A bipartisan effort is underway to relocate and upgrade Olathe’s downtown post office, though the request by Congressional lawmakers may fall on deaf ears for the time being.

 

In a letter sent to the United States Postal Service Friday, Kansas senators Jerry Moran and Roger Marshall, and 3rd District representative Sharice Davids asked postmaster Louis DeJoy to work toward relocating the city’s post office. That same day, DeJoy resigned from his role. 

 

“We write regarding the proposed partnership between the USPS and Olathe, Kansas concerning the relocation of the downtown postal facility and construction of a new, efficient and modern facility in its place,” the letter states. “We wish to again express our strongest support for the project and remind you that each of us remains committed to following the process closely.”

 

The Olathe City Government announced plans during its last budgeting session in 2024 to relocate its downtown post office.
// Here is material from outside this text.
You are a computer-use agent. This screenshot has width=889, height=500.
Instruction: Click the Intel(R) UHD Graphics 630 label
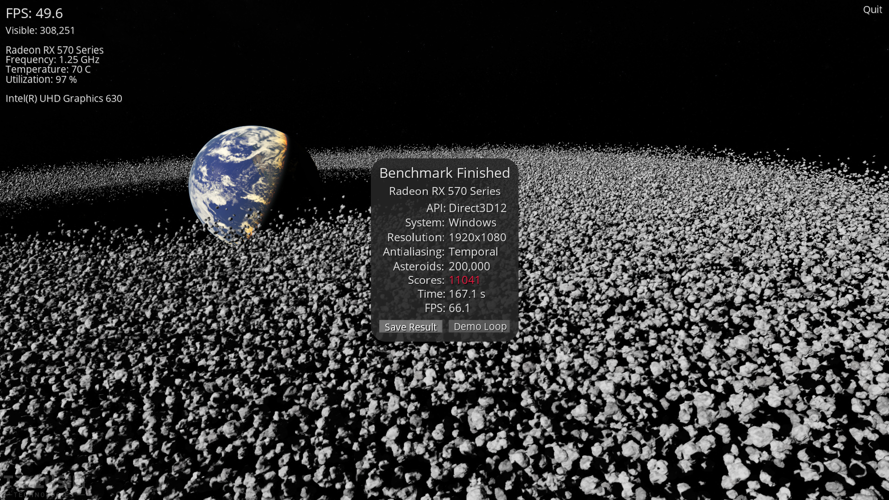[64, 99]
There are two post offices in Olathe – the East Olathe branch at 15050 W 138th St, and the main branch, which is the one targeted for relocation, at 110 N Chestnut St. The main branch opened in 1981, about a block away from the original location constructed in 1938.

 

To achieve this goal, Olathe budgeted about $8 million dollars in its capital improvement plan over the next few years, but details are sparse. City spokesman Cody Kennedy told The Olathe Reporter earlier this March that there have been no updates since it was announced.

 

The decision to relocate was made during a time of increasing scrutiny on the USPS. The Kansas City region has been experiencing mail delays for at least the past four years. An audit was conducted on the East Olathe branch in May of 2021 following 1,276 customer inquiries related to package tracking and delivery recorded from November 2020 through January 2021.

 

The collection period of these inquiries began less than five months after DeJoy was appointed on June 16, 2020 — the first postmaster in nearly two decades who is not a career postal employee. As early as August of 2020, lawmakers called on the U.S. Postal Service to immediately reverse changes which caused delays in deliveries across the country, according to AP News.

 

These changes were felt especially strongly in the Kansas-Missouri region, where mail delivery times lag far behind national performance data and “substantially impacted residents and business owners in the area,” according to a letter to DeJoy by U.S. senators Roger Marshall, Jerry Moran, Eric Schmidtt and Josh Hawley.

 

Keller Daniel, who works at a law firm in Olathe and regularly deals with time-sensitive mail, said in an interview in July 2024 she noticed a huge shift in mail delivery times since DeJoy’s appointment.

 

“It used to be like 24 hours for local mail, or 48 hours. Now it’s closer to a week,” Daniel said.

 

In April 2024, after several attempts on the behalf of Missouri senators to investigate and improve the Kansas city mail system, Marshall questioned DeJoy and Inspector General Tammy Hull during a Senate hearing on oversight and concerns with USPS and the unreliability of mail services in the Kansas City area.

 

In the hearing, Marshall explained the reasoning for the post office relocation, describing how Olathe has a thriving downtown where the post office is located close to a railroad.

 

“The city would like to move that post office somewhere else, outside of town probably,” Marshall said. “You have a city that’s willing to cooperate, help pay for part of the situation. I think your operations would be more efficient if your drivers weren’t coming in and all that traffic jam as well.”

 

DeJoy responded that he wasn’t aware of the situation.